Certainly, there are still some potential risks and obstacles that your child will encounter beyond academic challenges — new living arrangements, choices about finances, sexual health and self-care — but hopefully, at this point, they have had enough experience with your guidance and not interference to make safe and responsible decisions on their own.

And perhaps we need to reframe how we think of failure — especially in an environment that allows for second chances. Failure is not always a danger, but in fact an opportunity to reflect and grow. If your child does something unsuccessfully or perhaps makes a poor judgment, let them experience the consequences and the self-reflection.

Take, for instance, the student who, after failing to make the final cut on the baseball team, called his father and asked him to drive up and speak to the coach. The father wouldn’t do it, and instead urged his son to speak to the coach and also suggested that his son work with the coach on a fitness program that might better prepare him for the next tryouts. The young man did just that. He showed up and observed every game and worked out with the team. And the following year, he did make the team.

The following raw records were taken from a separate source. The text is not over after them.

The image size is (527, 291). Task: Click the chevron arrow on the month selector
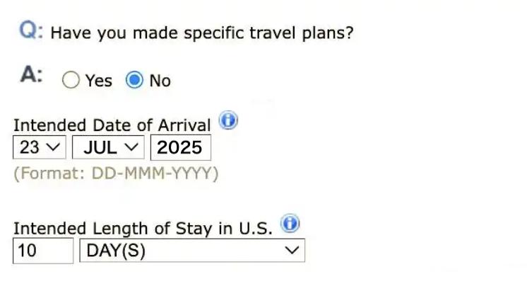point(131,147)
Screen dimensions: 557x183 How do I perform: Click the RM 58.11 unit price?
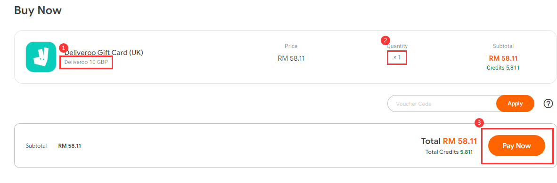point(291,58)
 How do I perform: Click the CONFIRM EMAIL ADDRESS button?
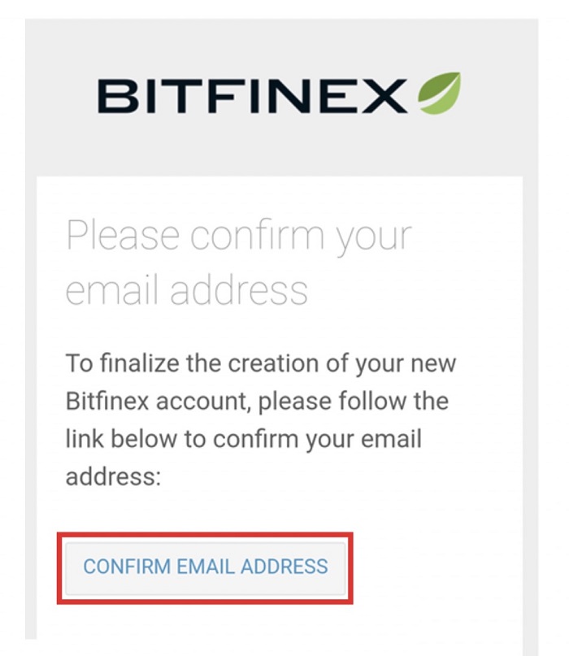point(206,567)
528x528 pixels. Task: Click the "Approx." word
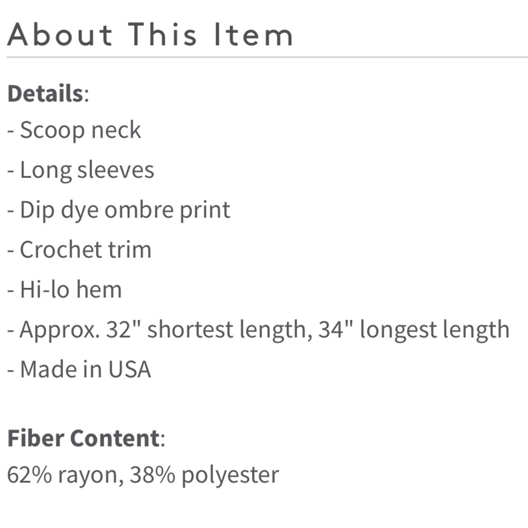coord(60,330)
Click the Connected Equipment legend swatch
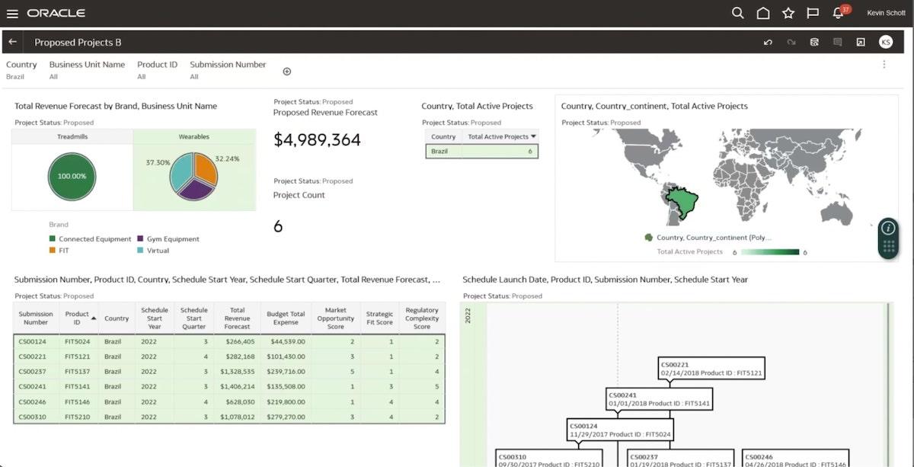 pos(53,239)
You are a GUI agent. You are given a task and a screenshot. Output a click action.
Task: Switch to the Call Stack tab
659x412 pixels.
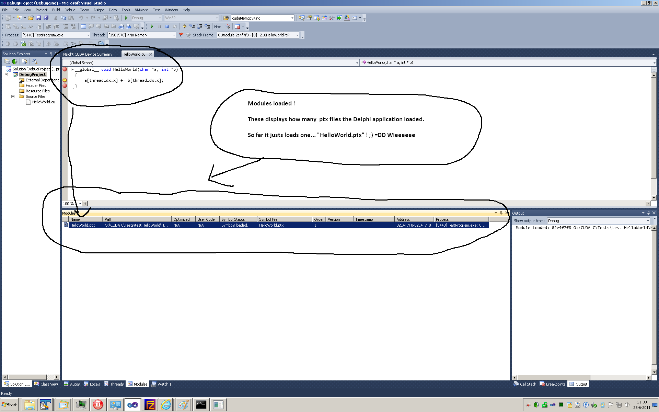[x=525, y=384]
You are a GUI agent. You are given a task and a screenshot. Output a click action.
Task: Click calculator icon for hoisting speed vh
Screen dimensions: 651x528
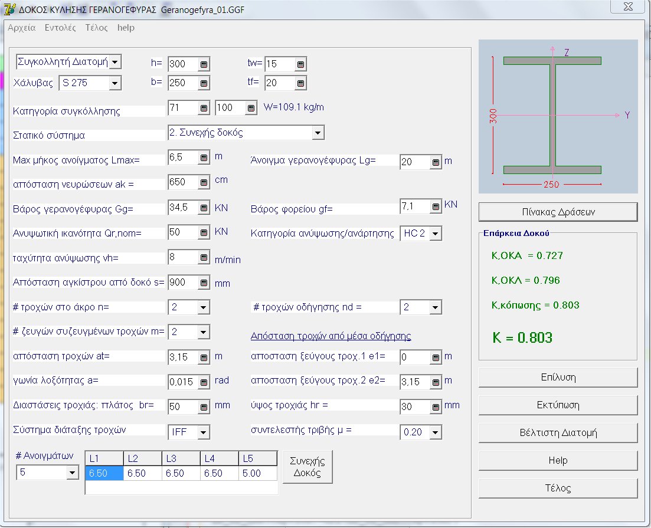203,257
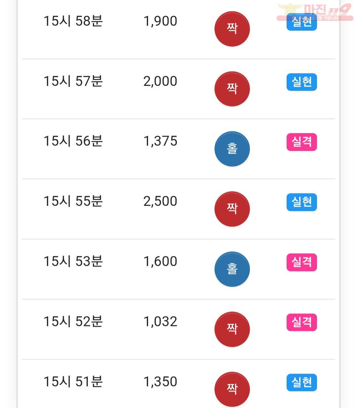Viewport: 357px width, 408px height.
Task: Select the 실현 badge for 15시 51분
Action: [x=301, y=383]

For bigger issues, there are often multiple steps or opportunities before outcomes are final, like taking a class a second time, choosing a major, or getting a car out of impound for unpaid parking tickets. If they try something and it doesn’t work out, your child isn’t alone and they aren’t done with college or necessarily disadvantaged — they still have a chance to find their own path and succeed.

I should acknowledge that parts of the college lifestyle are high-stakes. Binge drinking, for example, continues to be problematic on campuses nationally, with about half of the college students who drink consuming alcohol in this especially dangerous manner, according to the National Institute on Alcohol Abuse and Alcoholism. Going above your child’s head by calling me to have alcohol banned from campus won’t solve this issue because your child needs to directly address and develop healthy drinking habits. You need to have proactive, open conversations with your student before he or she heads to campus, rather than reactive discussions on their behalf to address a problem.

Certainly, you can — and should — still be in touch with your child regularly. But respect their new freedom and any boundaries they may want to set. Try not to step in for little things and build toward not stepping in for big things. If you continue to swoop in and solve all of their problems, big or small, your child won’t have the tools necessary to thrive on their own. If and when a problem does come up that tests your new resolve, don’t reach for the phone to call me first. Instead, listen to your child’s issue, ask questions, and coach them through it, if need be. In the long run, it’ll work out better for all of us.

The transition to college is your chance to encourage safe risk-taking and self-advocacy. Instead of being a helicopter, be a sounding board and allow them to have an authentic college experience. They’ve earned it, and their future life and career successes depend on it.

Jonathan Gibralter is president of Wells College in Aurora, N.Y.